= Questions =
[1] Name every forum member who has a post in the forum thread on track testing.
[2] According to the forum thread on track testing, what wheelbase did Dave Reynolds build his tool for?
[3] Reproduce the portion of the forum thread on track testing that starts at "Thinking I might" and ends at "Track Defect Detector...".

Postby Allan Goodwillie » Sun Jul 30, 2017 8:42 am

:) That's one which I have seen before somewhere Terry - I might make one up for using on my own new layout with a couple of adaptions for showing twists and changes in elevation. Old grey matter churning around now! I hope to be ready to start on making and laying track by the end of this next week. ;) Working on the baseboard ends today.

Terry Bendall
Posts: 1597
Joined: Sun Jul 27, 2008 7:46 am

Re: What's best for testing?

Postby Terry Bendall » Mon Jul 31, 2017 6:27 am

Allan Goodwillie wrote:That's one which I have seen before somewhere Terry


Although not my idea Allan. My good friend Barry Luck uses the idea and I seem to recall seeing it elsewhere as well

Terry Bendall

User avatar
Noel
Posts: 1049
Joined: Wed Jun 23, 2010 1:04 pm

Re: What's best for testing?

Postby Noel » Mon Jul 31, 2017 11:53 am

Terry Bendall wrote:Although not my idea Allan. My good friend Barry Luck uses the idea and I seem to recall seeing it elsewhere as well


No acrylic, but wires attached to the compensation units to make the relative movements clearer, perhaps? MRJ 57 page 230.
Regards
Noel

User avatar
Allan Goodwillie
Posts: 710
Joined: Sun Jul 20, 2008 7:00 pm

Re: What's best for testing?

Postby Allan Goodwillie » Tue Aug 01, 2017 1:03 pm

Well done Noel, :)

I knew I had seen it somewhere before and made a version for myself,clearly it shows that Dave Reynolds had come up with the useful idea and made it for a 10ft wheel base. I would recommend a longer wheelbase myself, but a very useful tool. I also have a Don Rowland diplometer to gauge just what is happening when building cant into the railway.

Thinking I might add all features together to make up a new unit which could be built to allow both multiple wheelbases and uncompensated as well as compensated. I have a lot on this week - so possibly next week. Dave Reynolds had made his as he was hoping to build a layout that basically did not need wagons to be compensated. I wonder how he managed to get on with his project. :?:

User avatar
Flymo748
Posts: 2160
Joined: Sun Jul 20, 2008 6:00 pm

Re: What's best for testing?

Postby Flymo748 » Sat Aug 05, 2017 9:51 pm

Another alternative is the Masokits Track Defect Detector...

Masokits Track Defect Detector.JPG


I've had this etch for a couple of years and really must get around to building it. However it's having the pre-planning to order a pair of Exactoscale wagon wheels to go into it which is probably the main constraint. I look at an eight month waiting time, and wonder if I really can be bothered!

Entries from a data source
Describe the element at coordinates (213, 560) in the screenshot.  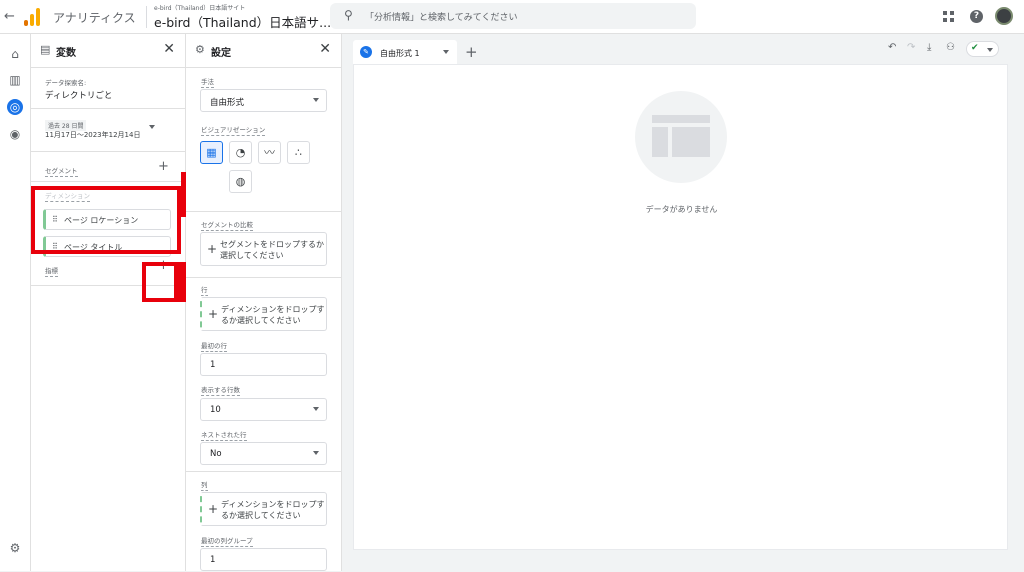
I see `first-col-group-value: 1` at that location.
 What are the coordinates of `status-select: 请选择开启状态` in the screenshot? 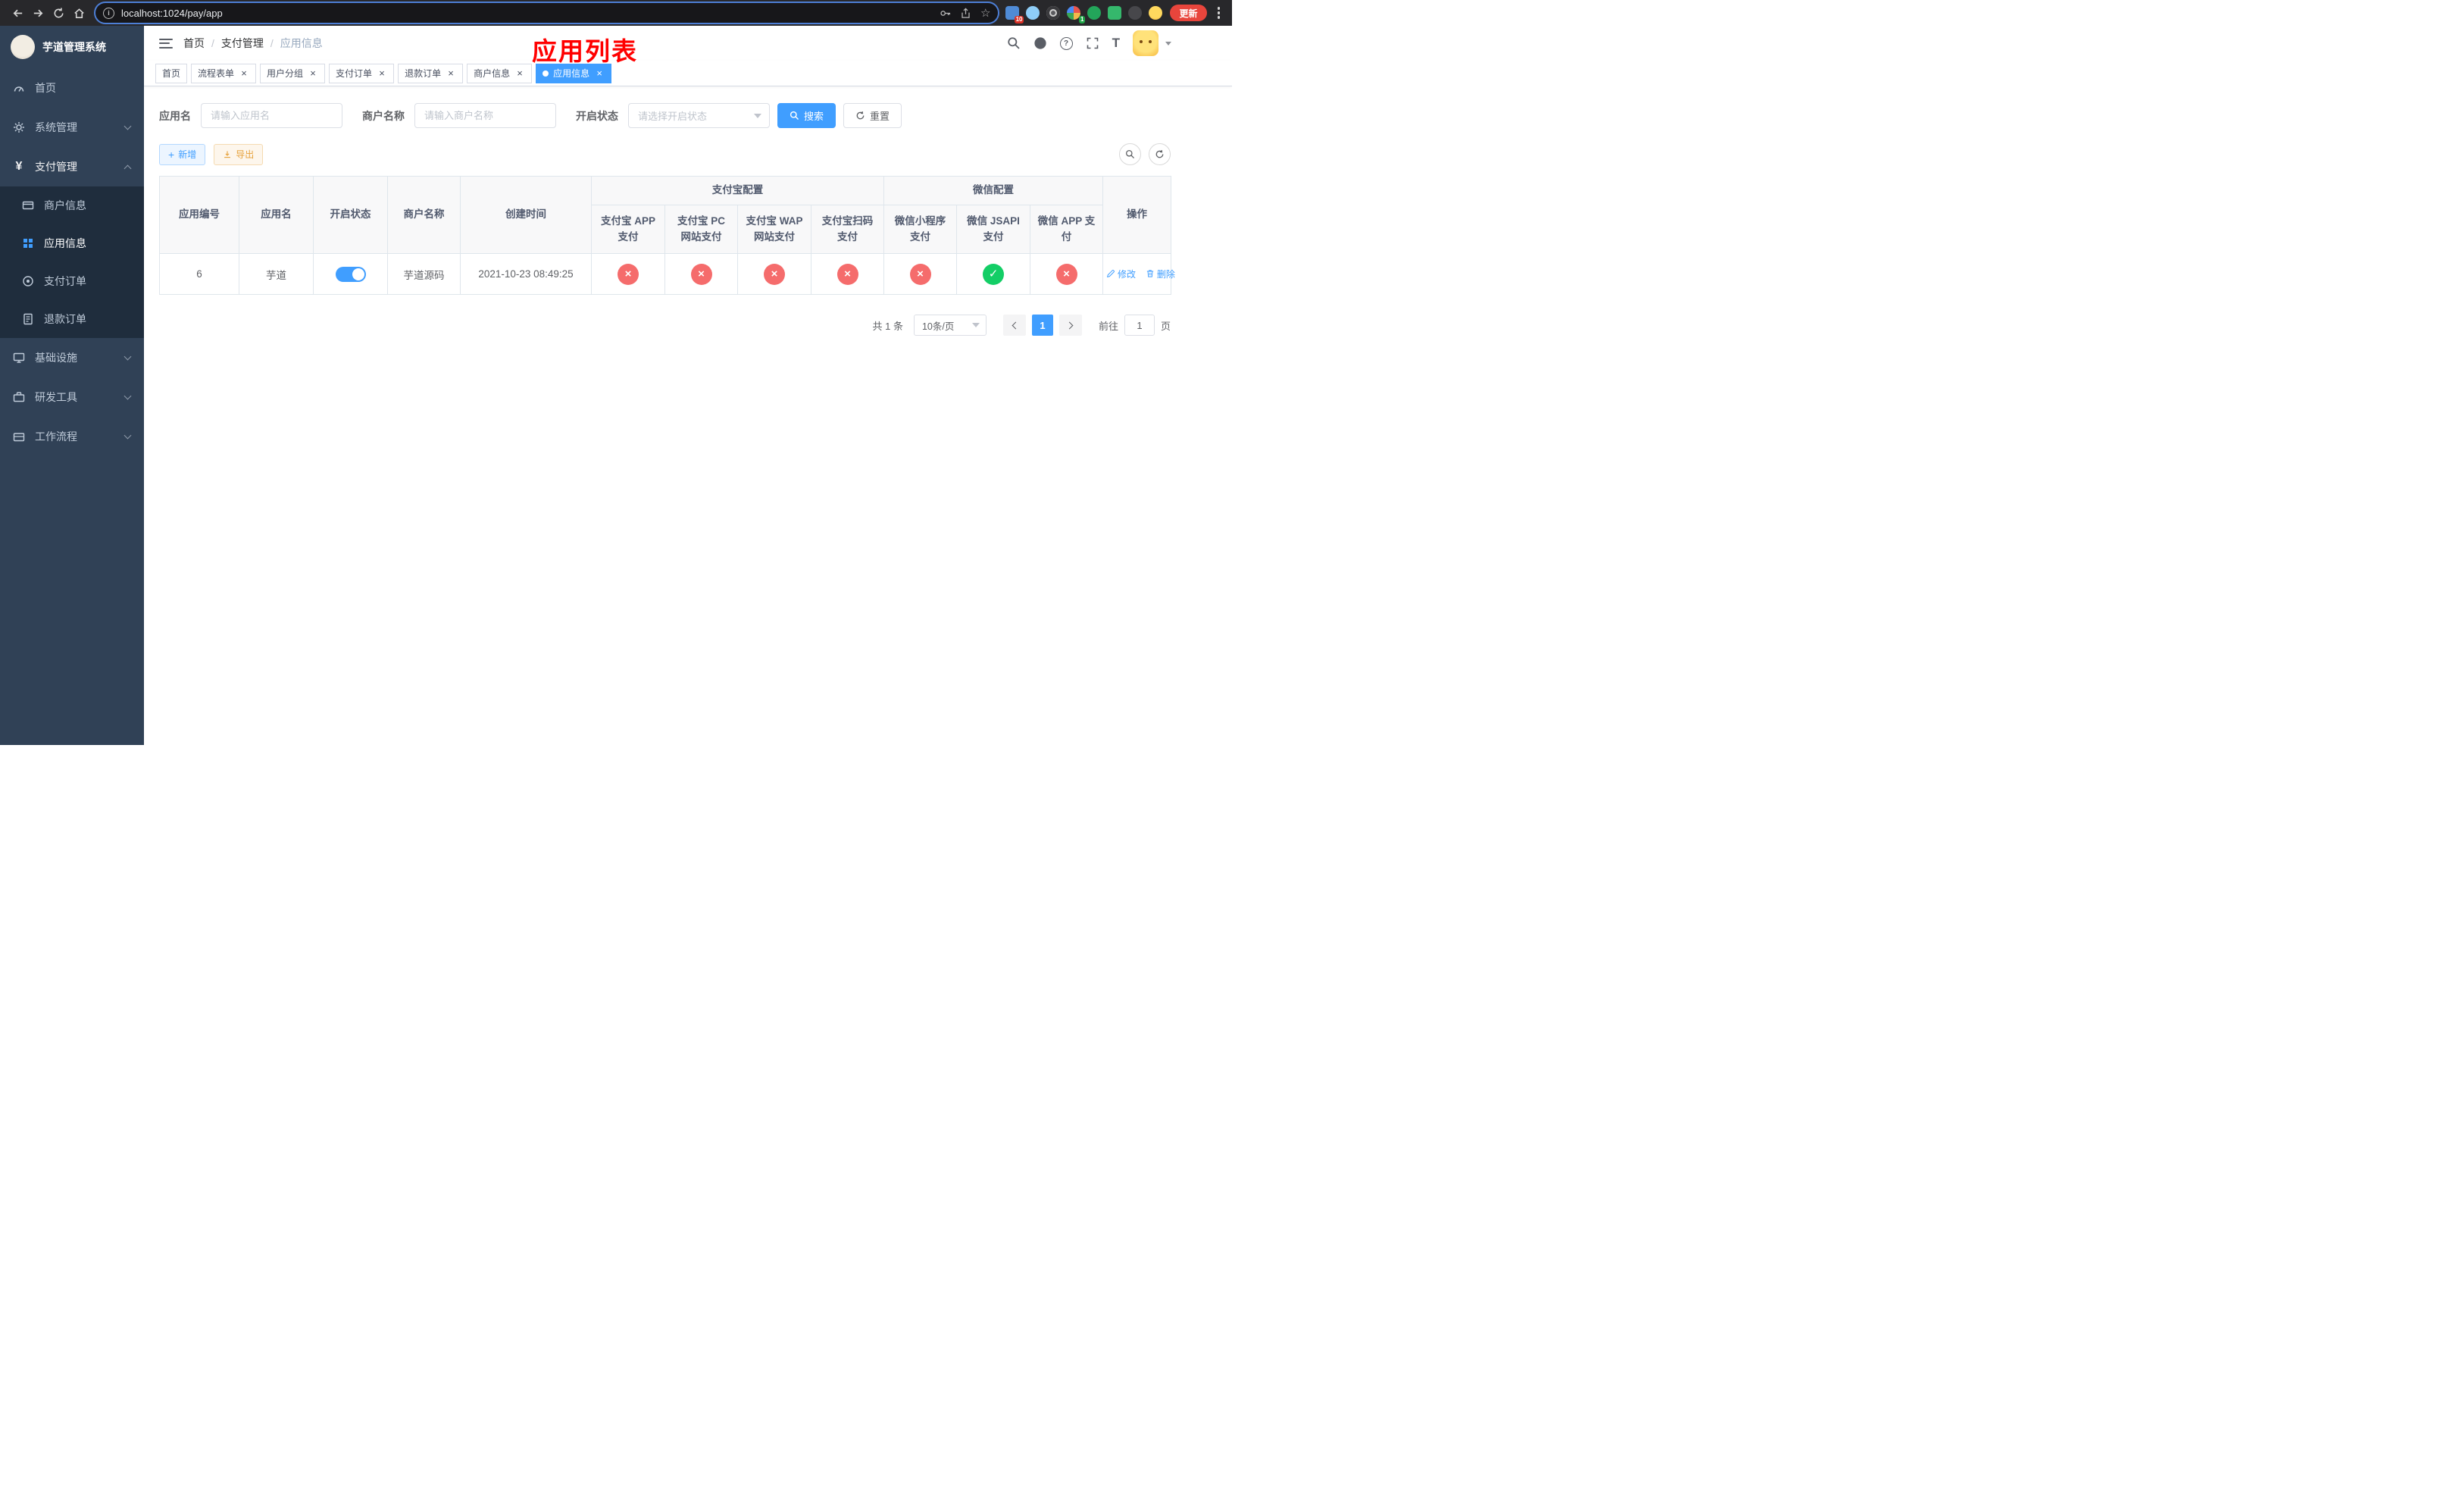 It's located at (699, 116).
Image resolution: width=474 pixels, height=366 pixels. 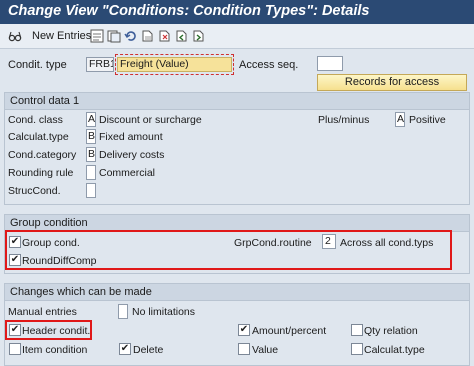 I want to click on cond-class-text: Discount or surcharge, so click(x=150, y=120).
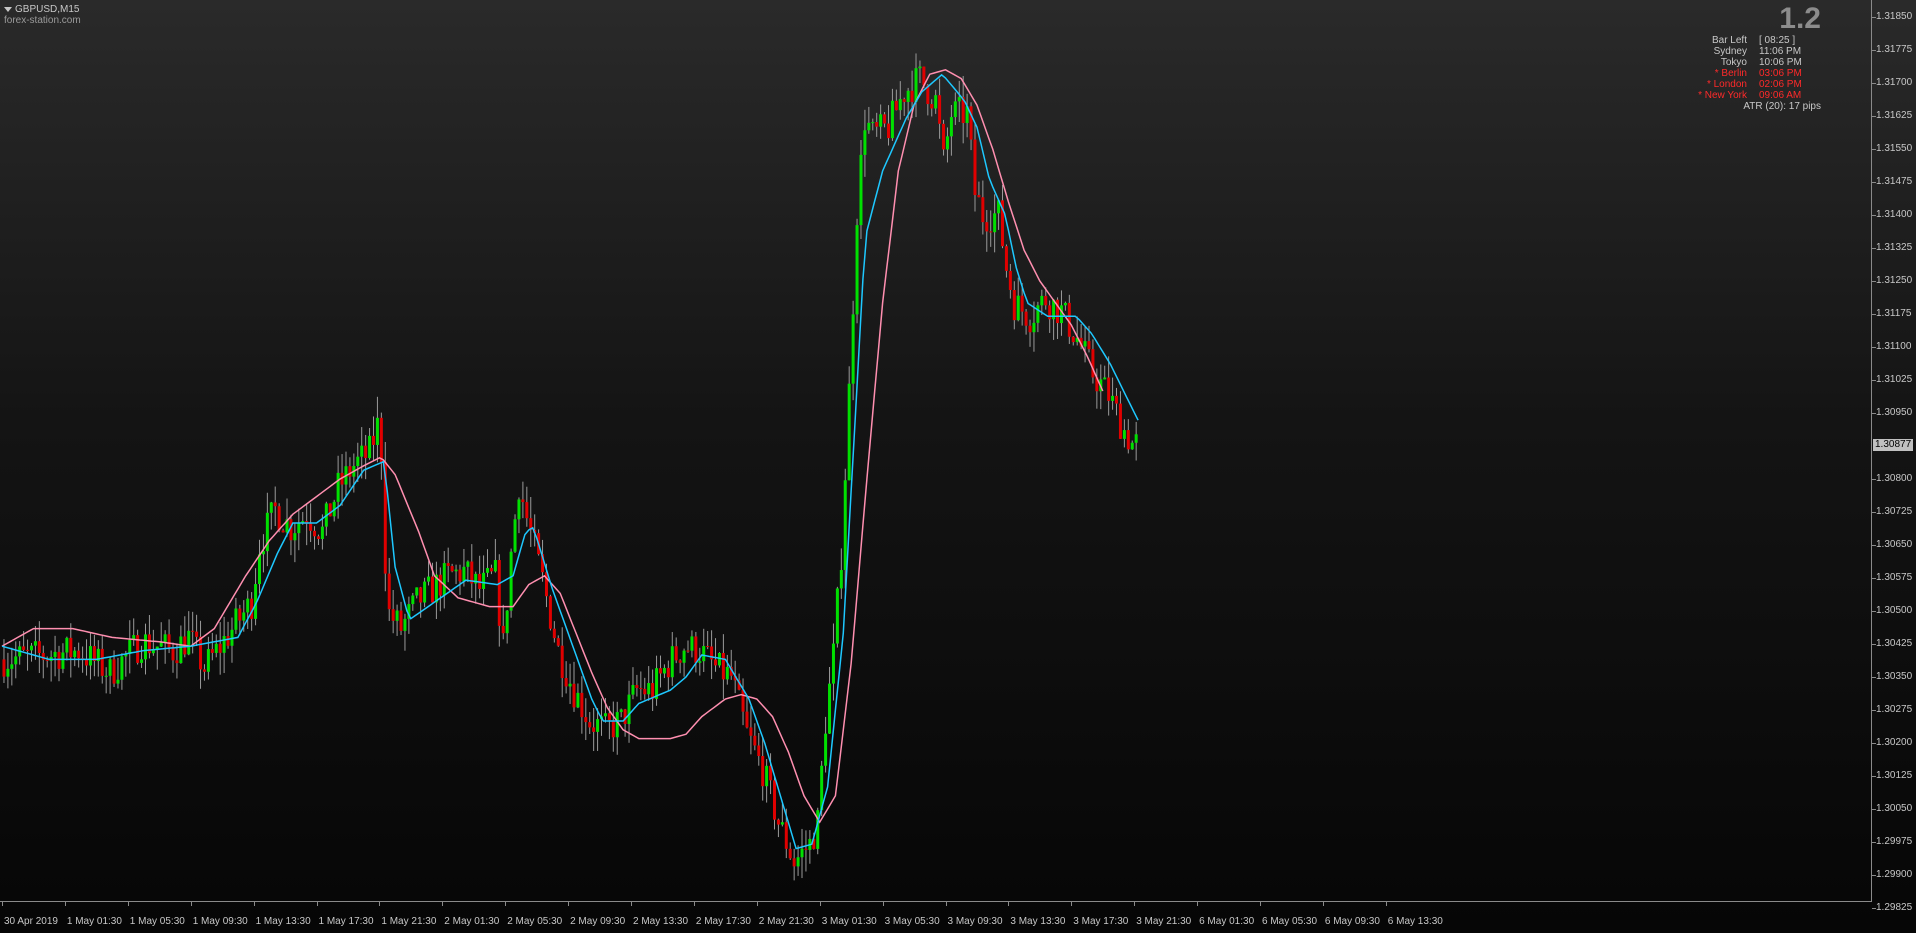 Image resolution: width=1916 pixels, height=933 pixels. What do you see at coordinates (1711, 96) in the screenshot?
I see `info-row-new-york: * New York 09:06 AM` at bounding box center [1711, 96].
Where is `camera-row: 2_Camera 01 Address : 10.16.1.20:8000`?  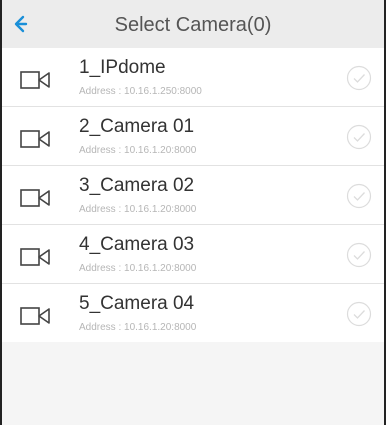 camera-row: 2_Camera 01 Address : 10.16.1.20:8000 is located at coordinates (193, 136).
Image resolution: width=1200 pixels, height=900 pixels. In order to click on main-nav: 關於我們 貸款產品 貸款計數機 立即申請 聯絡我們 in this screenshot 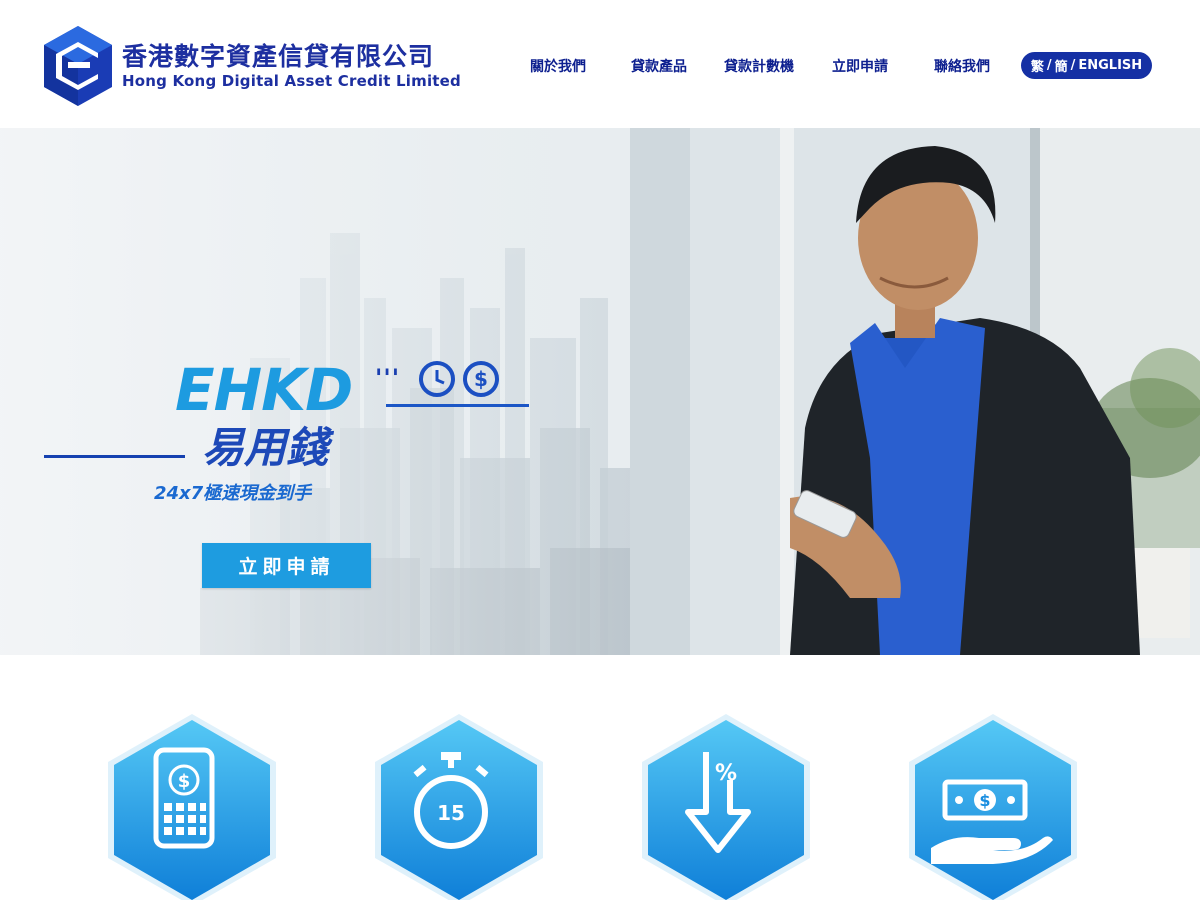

= Results =
[1] Allan Goodwillie, Terry Bendall, Noel, Flymo748

[2] A 10ft wheelbase.

[3]
Thinking I might add all features together to make up a new unit which could be built to allow both multiple wheelbases and uncompensated as well as compensated. I have a lot on this week - so possibly next week. Dave Reynolds had made his as he was hoping to build a layout that basically did not need wagons to be compensated. I wonder how he managed to get on with his project. :?:

User avatar
Flymo748
Posts: 2160
Joined: Sun Jul 20, 2008 6:00 pm

Re: What's best for testing?

Postby Flymo748 » Sat Aug 05, 2017 9:51 pm

Another alternative is the Masokits Track Defect Detector...